Quoted passage
┌──

In patients with systemic lupus erythematosus (SLE) about half of active cutaneous lupus erythematosus lesions are highly colonised by S. aureus, a US study has found.
The infiltration of S. aureus appears to be mediated by chronic exposure to interferons in the auto-inflammatory condition which cause barrier disruption and increase the adherence of the staph.
Researchers at the University of Michigan made the discovery when they followed up earlier findings of interferon effects on skin sensitivity to sunlight and inflammation in lupus,
In a study of 51 patients with SLE they found that around 40% overall were colonised by S. aureus in areas including the nose and chest, a higher rate than that reported in healthy adults (∼30%). The rate of s. aureus colonisation was around 50% when active skin lesions were sampled.
The researchers said the rates of colonisation in SLE lesions were much higher than in a control group of patients with psoriasis, of whom none had staph detected in samples from lesions.
This was likely related to interferon IFN levels, they hypothesised, since people with SLE have high levels of IFN-1 where people with psoriasis have a mixed T helper type 1/T helper type 17 signature and low IFN levels.
They also found that the presence of S. aureus on the SLE rash was associated with higher cutaneous disease activity.
In subsequent experiments using microarray analysis of SLE lesional skin they found that IFN-stimulated genes and IFNs including IFN-κ, a regulator in keratinocytes for type I responses, were elevated significantly in cutaneous lupus lesions while genes responsible for barrier function were downregulated. And an increase in adherent S. aureus was observed after exposure to IFNs.

└──

Records
┌──

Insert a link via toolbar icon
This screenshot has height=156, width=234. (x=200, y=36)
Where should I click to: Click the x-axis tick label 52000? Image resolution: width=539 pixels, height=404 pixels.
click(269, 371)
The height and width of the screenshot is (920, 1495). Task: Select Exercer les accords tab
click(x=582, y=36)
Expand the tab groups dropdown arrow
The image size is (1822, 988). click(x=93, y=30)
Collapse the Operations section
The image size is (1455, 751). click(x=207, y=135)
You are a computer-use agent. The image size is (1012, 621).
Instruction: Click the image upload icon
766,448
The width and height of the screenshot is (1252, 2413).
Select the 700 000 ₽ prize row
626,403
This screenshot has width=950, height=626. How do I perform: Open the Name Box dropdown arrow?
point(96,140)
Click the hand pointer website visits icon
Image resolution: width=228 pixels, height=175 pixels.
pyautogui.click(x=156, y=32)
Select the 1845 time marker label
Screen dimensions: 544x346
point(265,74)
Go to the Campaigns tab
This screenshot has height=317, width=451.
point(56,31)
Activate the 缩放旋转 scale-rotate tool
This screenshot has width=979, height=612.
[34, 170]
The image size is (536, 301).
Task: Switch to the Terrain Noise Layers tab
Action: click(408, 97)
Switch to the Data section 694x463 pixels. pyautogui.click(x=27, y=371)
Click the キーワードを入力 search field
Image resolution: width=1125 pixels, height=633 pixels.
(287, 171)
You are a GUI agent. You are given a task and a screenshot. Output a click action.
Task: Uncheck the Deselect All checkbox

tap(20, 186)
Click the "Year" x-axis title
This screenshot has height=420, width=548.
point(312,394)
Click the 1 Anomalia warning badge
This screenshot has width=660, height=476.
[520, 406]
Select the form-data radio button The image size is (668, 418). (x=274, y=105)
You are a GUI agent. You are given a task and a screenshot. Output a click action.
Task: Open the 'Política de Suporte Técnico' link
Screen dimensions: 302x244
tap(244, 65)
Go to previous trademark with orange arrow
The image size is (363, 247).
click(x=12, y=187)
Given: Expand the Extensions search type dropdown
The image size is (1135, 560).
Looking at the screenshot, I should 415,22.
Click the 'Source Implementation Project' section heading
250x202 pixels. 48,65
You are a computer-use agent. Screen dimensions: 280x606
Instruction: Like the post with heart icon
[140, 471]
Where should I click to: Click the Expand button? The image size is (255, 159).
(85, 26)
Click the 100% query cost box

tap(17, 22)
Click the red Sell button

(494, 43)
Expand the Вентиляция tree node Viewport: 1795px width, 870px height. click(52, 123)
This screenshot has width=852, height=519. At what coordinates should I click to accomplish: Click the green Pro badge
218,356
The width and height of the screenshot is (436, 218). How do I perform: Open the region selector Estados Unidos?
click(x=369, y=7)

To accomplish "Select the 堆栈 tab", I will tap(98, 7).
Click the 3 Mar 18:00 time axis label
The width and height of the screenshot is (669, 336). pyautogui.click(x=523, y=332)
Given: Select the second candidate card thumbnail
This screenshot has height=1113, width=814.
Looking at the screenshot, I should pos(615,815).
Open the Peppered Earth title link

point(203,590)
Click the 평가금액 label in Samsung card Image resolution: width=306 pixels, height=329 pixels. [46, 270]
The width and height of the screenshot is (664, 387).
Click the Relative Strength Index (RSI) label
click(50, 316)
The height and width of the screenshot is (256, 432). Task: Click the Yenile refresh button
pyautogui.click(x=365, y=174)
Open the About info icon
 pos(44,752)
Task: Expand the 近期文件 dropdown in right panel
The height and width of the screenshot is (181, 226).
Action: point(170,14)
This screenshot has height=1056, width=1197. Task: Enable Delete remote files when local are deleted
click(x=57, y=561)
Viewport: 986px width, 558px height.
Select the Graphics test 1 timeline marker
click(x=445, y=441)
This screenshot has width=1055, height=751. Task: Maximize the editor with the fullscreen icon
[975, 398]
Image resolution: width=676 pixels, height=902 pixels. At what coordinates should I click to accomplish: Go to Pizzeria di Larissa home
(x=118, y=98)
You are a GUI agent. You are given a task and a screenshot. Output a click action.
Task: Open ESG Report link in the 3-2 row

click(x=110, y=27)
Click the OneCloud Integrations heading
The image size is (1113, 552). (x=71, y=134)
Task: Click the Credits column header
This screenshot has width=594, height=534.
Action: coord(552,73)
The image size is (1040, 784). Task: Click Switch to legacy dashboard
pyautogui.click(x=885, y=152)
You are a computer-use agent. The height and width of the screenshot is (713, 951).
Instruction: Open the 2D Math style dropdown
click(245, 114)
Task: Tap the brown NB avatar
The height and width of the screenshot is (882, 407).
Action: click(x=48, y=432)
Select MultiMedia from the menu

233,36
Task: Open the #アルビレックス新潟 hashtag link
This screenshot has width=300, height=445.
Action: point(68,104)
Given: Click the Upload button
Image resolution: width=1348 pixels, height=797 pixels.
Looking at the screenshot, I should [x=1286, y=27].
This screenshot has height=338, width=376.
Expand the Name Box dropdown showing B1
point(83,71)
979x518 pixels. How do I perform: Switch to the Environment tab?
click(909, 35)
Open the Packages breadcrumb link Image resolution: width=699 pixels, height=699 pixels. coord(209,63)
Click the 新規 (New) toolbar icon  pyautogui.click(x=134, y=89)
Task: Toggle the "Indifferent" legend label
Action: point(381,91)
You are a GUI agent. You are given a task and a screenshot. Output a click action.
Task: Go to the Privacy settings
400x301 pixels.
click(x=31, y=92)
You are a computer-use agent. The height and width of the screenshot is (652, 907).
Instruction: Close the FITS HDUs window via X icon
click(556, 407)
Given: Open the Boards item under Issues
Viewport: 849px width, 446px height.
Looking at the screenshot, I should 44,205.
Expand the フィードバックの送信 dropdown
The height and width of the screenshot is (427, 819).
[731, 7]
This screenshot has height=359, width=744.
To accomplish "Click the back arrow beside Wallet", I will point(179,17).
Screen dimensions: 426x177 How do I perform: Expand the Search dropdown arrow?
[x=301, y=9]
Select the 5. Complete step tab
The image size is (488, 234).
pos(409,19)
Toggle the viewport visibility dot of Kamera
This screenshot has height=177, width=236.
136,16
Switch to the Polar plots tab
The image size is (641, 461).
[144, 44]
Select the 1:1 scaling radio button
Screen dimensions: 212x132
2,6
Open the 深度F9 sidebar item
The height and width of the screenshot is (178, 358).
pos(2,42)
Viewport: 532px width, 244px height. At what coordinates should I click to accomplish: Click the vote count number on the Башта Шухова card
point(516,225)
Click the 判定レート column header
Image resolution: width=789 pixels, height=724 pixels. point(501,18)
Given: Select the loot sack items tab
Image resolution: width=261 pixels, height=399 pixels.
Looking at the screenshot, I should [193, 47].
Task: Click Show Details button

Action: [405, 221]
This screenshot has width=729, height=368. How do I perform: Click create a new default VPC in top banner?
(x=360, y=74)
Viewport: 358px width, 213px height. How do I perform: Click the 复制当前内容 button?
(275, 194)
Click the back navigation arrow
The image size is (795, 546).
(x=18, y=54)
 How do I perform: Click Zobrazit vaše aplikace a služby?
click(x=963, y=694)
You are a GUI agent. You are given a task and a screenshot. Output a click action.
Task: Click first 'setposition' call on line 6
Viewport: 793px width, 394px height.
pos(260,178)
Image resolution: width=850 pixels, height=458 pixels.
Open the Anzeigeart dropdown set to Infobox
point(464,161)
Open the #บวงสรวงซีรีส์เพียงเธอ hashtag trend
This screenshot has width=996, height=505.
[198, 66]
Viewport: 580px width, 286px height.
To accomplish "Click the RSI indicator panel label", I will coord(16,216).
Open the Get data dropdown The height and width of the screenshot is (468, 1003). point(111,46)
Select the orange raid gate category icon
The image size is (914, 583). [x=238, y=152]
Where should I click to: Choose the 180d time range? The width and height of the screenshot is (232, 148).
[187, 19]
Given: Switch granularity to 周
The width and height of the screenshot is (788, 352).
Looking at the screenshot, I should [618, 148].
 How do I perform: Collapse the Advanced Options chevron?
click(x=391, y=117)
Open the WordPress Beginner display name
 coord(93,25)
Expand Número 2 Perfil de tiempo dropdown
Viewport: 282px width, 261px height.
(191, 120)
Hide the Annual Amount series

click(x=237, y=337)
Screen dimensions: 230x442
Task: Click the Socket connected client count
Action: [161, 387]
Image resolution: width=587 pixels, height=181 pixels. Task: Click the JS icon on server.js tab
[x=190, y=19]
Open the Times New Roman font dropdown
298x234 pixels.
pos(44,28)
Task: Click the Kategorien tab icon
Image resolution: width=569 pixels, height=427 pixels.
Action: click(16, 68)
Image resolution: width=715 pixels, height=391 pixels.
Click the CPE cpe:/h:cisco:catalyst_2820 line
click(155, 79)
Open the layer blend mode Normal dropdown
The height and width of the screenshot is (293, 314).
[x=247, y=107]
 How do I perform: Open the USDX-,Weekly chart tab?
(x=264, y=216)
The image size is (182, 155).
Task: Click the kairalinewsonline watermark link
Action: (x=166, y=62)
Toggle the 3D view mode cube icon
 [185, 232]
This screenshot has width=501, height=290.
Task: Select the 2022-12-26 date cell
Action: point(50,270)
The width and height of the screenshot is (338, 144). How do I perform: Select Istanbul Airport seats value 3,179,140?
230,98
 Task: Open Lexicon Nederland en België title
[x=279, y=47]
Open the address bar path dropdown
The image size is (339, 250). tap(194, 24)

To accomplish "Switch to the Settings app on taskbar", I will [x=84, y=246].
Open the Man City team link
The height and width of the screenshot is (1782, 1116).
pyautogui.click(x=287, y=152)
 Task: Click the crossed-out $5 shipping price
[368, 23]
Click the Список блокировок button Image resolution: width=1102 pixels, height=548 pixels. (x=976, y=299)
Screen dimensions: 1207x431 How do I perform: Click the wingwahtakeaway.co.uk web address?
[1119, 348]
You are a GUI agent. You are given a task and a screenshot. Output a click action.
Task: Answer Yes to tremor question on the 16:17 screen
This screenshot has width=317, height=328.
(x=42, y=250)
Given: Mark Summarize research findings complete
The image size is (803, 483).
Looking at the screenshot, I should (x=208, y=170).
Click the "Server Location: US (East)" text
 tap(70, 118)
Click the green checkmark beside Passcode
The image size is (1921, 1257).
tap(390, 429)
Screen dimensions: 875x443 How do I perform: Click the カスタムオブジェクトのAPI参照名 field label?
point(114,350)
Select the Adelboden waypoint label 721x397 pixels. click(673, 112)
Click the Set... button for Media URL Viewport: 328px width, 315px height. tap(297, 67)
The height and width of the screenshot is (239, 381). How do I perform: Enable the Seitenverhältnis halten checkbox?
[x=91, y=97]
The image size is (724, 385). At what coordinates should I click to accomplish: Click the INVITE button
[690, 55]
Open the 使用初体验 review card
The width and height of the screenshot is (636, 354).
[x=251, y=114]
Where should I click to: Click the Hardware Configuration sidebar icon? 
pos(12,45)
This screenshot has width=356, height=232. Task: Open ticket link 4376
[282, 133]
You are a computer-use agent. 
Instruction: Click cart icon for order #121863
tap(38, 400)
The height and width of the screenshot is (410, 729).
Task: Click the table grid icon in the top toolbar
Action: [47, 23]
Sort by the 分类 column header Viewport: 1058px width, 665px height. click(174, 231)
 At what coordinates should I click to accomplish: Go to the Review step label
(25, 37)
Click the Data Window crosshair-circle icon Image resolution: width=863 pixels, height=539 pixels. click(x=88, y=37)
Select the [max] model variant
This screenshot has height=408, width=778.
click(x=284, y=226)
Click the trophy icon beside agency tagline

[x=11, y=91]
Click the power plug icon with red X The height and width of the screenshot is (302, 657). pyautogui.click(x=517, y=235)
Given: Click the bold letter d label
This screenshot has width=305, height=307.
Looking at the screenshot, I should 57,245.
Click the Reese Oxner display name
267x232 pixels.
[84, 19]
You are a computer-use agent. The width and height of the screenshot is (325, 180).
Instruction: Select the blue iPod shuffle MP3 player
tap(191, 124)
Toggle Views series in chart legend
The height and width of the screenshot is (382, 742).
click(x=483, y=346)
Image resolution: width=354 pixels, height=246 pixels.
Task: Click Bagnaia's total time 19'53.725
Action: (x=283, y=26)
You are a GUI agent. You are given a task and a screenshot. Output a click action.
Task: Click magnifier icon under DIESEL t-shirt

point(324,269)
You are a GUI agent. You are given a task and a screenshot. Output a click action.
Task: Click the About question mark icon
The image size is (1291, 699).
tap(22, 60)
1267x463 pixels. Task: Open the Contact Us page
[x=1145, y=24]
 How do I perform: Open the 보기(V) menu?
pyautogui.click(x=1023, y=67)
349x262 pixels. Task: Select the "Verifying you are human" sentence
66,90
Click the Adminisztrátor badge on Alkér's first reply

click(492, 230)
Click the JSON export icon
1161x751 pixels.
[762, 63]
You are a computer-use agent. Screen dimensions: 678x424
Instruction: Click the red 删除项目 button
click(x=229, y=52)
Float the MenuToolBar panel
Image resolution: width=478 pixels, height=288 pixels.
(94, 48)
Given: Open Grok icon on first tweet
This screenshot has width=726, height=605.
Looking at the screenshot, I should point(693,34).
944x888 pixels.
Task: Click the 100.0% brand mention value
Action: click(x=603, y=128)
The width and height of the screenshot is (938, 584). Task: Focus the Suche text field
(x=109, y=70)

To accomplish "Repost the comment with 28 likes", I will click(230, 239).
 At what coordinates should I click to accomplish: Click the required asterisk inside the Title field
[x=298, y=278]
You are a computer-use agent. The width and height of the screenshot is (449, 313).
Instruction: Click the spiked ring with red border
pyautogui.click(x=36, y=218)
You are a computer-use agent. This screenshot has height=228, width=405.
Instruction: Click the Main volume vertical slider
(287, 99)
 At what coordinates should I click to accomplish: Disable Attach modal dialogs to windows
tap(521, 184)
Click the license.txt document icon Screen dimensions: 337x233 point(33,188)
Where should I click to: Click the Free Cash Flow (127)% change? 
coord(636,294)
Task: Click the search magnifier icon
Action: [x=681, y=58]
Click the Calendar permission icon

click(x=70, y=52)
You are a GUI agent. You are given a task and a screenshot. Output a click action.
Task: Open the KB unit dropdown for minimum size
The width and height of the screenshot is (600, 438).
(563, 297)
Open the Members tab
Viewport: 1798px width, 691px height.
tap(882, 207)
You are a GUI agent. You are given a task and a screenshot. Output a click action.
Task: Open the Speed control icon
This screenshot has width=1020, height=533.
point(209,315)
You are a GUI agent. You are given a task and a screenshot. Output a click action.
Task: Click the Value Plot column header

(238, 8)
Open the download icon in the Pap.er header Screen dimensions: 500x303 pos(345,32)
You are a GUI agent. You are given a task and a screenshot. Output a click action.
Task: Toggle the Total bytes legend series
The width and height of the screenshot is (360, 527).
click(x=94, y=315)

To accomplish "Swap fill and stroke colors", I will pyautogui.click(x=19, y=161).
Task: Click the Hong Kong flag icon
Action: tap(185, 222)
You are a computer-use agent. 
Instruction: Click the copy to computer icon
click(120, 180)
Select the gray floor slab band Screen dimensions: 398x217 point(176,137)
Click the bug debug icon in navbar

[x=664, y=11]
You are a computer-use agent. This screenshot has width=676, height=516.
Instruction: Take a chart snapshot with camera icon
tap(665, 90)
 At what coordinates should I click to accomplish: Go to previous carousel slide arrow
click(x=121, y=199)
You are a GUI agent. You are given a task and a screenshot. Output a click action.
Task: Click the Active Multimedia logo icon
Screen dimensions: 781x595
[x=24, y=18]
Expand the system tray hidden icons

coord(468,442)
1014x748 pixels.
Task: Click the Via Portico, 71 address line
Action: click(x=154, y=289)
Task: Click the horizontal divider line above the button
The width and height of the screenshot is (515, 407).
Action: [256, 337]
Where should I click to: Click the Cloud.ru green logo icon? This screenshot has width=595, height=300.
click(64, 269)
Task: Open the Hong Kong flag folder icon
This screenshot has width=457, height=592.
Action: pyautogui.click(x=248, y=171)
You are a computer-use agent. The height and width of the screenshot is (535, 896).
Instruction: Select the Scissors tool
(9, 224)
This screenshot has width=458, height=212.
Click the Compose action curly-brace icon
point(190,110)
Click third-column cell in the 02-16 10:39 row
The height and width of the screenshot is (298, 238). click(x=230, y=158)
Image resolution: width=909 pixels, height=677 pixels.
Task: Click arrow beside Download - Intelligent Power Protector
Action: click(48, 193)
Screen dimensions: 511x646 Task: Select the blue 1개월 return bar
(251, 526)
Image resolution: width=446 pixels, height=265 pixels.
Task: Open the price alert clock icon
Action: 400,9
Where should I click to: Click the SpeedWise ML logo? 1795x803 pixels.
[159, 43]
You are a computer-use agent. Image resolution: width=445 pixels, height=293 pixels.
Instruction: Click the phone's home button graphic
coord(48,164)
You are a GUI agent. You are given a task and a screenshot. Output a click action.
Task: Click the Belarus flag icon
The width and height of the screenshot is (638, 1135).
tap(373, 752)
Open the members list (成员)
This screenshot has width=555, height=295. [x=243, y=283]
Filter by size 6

└──

Check your understanding
[1] Answer these questions about the text on S. aureus in lupus skin lesions:
(a) How many patients with SLE took part in the study?
(b) Which control group had no staph detected in samples from its lesions?
(c) Which genes were downregulated in cutaneous lupus lesions?
[2] In the text on S. aureus in lupus skin lesions, rewrite the stretch from "In patients with" through "lesions were sampled.", swapping "nose" for "throat".
[3] Carry on the text about S. aureus in lupus skin lesions from where it stops.

Task responses
[1]
(a) 51 patients.
(b) Patients with psoriasis.
(c) Genes responsible for barrier function.

[2]
In patients with systemic lupus erythematosus (SLE) about half of active cutaneous lupus erythematosus lesions are highly colonised by S. aureus, a US study has found.
The infiltration of S. aureus appears to be mediated by chronic exposure to interferons in the auto-inflammatory condition which cause barrier disruption and increase the adherence of the staph.
Researchers at the University of Michigan made the discovery when they followed up earlier findings of interferon effects on skin sensitivity to sunlight and inflammation in lupus,
In a study of 51 patients with SLE they found that around 40% overall were colonised by S. aureus in areas including the throat and chest, a higher rate than that reported in healthy adults (∼30%). The rate of s. aureus colonisation was around 50% when active skin lesions were sampled.

[3]
“This suggests that the high IFN environment may downregulate the epidermal barrier, which could promote S. aureus colonisation,” the authors wrote in the Journal of Investigative Dermatology.
Study investigator Dr Michelle Kahlenberg said the group focused on Staph aureus because it is a leading cause of infection in patients with lupus.
“Others have shown it may be associated with disease flares and development of lupus nephritis, or inflammation of the kidney in patients with lupus,” she said.
Dr Kahlenberg said she is now enrolling patients in a clinical trial that is testing whether topical antibiotics can decrease inflammation and rashes in the skin of patients with lupus.
“This is important because if true, the addition of topical antibiotics may be a simple way to improve treatment response in lupus skin and reduce the ability for those rashes to be colonised by staph,” she said.